More on Couscous
The internet is a godsend to anyone seeking information on anything - from the mundane to the serious to the most casual things…to couscous. Wikipedia alone gave me a wealth of information on this foodstuff.
Featuring it in my last blog entry made me more curious about its origins. Although, I knew somehow couscous has its origins in the Arab world, probably Northern Africa, I really didn’t know much about this grain, pasta…whatever!
Here’s what I found out about Couscous….
It did start out as a grain…the bigger particles that escaped the old-fashioned millstones during grinding that is. So the original couscous grains are actually broken bits of grain, whether wheat, barley, millet, rice or sorghum.
In the Philippines, this is what we call “binlid” - which was collected from rice mills all over the country and sold as animal feed. If you brought in your rice to be milled, the miller gave it back to you in a separate sack.
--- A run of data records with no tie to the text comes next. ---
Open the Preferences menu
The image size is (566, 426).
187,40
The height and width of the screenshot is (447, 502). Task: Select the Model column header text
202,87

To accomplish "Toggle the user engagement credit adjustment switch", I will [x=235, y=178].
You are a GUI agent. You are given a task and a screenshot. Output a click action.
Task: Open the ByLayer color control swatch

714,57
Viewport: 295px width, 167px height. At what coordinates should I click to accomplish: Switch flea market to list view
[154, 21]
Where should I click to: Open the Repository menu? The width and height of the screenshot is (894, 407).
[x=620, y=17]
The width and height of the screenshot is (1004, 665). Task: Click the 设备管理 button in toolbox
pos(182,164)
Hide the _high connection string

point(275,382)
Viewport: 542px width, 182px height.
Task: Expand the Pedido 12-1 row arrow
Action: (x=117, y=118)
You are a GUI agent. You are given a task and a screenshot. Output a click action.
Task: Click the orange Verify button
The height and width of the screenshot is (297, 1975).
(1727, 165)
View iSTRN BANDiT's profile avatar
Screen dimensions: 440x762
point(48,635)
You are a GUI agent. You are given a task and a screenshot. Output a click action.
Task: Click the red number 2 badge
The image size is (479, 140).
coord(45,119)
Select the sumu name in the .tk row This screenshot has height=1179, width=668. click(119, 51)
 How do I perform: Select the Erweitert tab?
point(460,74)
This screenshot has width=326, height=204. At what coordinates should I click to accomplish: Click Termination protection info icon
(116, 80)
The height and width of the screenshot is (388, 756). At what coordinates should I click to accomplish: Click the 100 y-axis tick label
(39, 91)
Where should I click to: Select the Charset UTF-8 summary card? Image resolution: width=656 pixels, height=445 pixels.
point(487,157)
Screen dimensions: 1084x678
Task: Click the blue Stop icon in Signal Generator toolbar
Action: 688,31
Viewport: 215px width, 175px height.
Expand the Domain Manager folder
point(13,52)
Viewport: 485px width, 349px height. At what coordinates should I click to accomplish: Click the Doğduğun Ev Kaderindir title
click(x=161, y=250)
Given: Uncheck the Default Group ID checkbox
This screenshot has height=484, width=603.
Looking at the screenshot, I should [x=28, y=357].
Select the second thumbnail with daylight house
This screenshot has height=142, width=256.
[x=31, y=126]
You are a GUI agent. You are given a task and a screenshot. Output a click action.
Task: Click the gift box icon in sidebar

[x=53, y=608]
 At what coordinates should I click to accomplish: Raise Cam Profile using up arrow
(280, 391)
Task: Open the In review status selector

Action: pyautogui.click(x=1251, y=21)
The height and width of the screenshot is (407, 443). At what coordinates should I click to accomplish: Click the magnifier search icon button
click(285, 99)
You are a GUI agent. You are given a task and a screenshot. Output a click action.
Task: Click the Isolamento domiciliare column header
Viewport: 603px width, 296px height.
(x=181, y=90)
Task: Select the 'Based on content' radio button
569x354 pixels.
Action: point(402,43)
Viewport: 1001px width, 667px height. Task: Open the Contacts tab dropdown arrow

We always had “binlid” in?my parent’s first house in Quezon City. My grandmother always kept 2-3 school tuition-intended pigs in a pen at the farthest end of our backyard and she mixed the “binlid” with the rice bran called “darak” for their feed. I’m amazed….”binlid” is all that couscous is! And I always thought it was some exotic, gourmet food item, which it still is, I suppose.
In the US, Couscous is more known as a pasta. Sicilian immigrants brought this pasta made with nothing more than flour and water to the US. I’ve seen Lidia Bastianich on her PBS cooking show do this once. I didn’t even connect it to couscous because I always thought couscous was a certain grain.
The couscous we know today does start out as broken bits of grain, and then processed with nothing but water, semolina flour and a sieve to make bigger particles. Of course, production has become mechanized and they don’t do it all by hand anymore. This way, couscous has become readily available in many parts of the world and people are discovering this ancient Western African foodstuff.